People who are biracial or mulatto are in a unique position to challenge the artificial racial binary imposed on American society and are free to explore their own identities. Identities are fluid and forced racial identities expose just how fluid identities can be.    As a scholar of African-American studies and as a woman who promoted the virtues of black identity in her home, Maureen T. Reddy was initially shocked and saddened when her eight year old Sean no longer identified as black but as a biracial boy.  Sean’s “biracial revelation” occurred at a young age and helped Mrs. Reddy and her husband reevaluate their own conceptions of race and racial identity. Conversely, Rebecca Walker never felt quite at home among the Jewish and black wings of her family and subsequently appropriated the term “mulatta” to describe herself as a biracial female.   Danzy Senna pokes fun at racial classifications and argues emphatically for the fluidity of race-based identity in the 21st century.  In “Uncommon Ground”, Patricia J. Williams uses the case of US Senator Strom Thurmond’s “illegitimate” child, Ms. Essie Mae Washington-Williams, to show the double standards inherent in a society in which the racial binary is applied. She argues that America is in fact, race obsessed.  Each of the authors above has successfully redefined the terms of racial identity from a binary concept of race.
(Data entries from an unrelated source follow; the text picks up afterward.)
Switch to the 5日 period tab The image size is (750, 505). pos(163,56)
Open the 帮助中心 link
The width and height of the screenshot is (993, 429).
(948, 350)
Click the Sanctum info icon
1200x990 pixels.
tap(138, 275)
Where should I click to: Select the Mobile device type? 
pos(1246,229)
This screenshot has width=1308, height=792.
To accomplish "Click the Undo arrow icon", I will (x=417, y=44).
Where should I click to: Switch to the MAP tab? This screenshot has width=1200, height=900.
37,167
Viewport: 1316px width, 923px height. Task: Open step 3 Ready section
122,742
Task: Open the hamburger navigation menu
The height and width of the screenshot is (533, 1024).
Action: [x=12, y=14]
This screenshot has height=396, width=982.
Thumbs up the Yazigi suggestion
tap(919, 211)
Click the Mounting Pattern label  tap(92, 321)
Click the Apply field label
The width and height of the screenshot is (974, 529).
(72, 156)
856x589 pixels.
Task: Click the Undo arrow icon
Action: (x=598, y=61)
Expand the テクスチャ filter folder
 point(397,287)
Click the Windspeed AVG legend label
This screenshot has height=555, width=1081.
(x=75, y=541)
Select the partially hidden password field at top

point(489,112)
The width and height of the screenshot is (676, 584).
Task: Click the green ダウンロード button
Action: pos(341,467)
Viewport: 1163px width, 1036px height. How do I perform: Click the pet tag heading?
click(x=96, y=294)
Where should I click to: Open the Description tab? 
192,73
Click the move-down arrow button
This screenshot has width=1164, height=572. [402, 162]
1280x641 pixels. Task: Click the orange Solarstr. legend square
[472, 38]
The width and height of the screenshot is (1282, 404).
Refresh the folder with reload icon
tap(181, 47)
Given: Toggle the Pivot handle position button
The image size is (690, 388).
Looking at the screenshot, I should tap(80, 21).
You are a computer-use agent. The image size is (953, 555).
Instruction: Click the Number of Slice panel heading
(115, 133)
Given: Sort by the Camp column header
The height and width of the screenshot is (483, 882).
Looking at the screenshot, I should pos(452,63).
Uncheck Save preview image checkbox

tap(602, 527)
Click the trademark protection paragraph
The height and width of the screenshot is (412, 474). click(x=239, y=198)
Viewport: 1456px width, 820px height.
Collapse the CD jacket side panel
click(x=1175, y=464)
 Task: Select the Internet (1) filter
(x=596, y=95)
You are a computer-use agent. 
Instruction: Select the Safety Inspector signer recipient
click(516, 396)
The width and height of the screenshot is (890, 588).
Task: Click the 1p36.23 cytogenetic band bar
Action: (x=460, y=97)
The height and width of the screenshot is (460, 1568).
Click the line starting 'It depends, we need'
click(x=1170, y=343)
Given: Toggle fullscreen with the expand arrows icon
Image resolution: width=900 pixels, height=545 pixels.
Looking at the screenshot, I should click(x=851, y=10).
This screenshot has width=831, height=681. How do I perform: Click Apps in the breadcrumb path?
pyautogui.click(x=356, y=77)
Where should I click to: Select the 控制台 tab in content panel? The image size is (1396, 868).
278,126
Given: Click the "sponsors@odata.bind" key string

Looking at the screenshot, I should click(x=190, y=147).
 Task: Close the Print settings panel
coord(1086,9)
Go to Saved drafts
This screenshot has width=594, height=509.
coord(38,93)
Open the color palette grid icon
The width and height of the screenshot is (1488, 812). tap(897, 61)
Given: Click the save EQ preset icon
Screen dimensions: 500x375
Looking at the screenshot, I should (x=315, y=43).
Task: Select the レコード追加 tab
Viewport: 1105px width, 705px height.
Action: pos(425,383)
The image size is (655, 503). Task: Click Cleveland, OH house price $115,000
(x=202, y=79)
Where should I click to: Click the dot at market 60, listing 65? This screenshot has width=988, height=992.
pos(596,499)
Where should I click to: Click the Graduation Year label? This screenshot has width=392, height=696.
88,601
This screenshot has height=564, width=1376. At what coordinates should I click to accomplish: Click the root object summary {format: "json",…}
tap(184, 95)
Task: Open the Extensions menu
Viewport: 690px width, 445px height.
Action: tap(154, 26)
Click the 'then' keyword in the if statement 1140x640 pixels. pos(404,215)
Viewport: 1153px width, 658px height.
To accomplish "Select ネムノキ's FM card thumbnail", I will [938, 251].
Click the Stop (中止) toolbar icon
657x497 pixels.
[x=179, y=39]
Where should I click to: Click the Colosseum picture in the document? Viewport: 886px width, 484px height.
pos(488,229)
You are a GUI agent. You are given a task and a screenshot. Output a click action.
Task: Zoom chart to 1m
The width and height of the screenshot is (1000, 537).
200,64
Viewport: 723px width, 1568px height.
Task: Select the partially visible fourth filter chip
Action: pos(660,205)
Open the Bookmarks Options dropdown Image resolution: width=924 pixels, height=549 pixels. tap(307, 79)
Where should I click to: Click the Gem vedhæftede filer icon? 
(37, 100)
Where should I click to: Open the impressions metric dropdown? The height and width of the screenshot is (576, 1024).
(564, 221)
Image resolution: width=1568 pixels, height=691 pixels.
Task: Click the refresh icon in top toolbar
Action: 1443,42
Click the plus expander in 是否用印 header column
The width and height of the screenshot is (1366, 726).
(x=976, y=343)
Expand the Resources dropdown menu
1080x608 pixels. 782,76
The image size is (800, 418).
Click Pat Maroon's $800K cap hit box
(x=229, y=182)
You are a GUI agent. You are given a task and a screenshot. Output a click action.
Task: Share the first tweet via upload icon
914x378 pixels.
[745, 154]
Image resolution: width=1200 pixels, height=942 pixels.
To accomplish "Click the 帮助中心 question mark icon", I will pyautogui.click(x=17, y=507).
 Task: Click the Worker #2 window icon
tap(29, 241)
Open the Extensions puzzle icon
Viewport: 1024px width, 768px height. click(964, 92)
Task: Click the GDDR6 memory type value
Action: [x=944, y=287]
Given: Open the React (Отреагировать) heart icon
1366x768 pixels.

The mulatto/mulatta identities they have created allow them to negotiate the rough racial terrain of modern American society.  In a globalized world and in an era of multiculturalism, the rigid and constricting black/white duality is increasingly out of touch with reality and the lives of real people today.  This hierarchical binary is being challenged and mulattos are fortunate to be in a unique position to help tear down the socially constructed and inherently inhibiting walls of racial identity in America.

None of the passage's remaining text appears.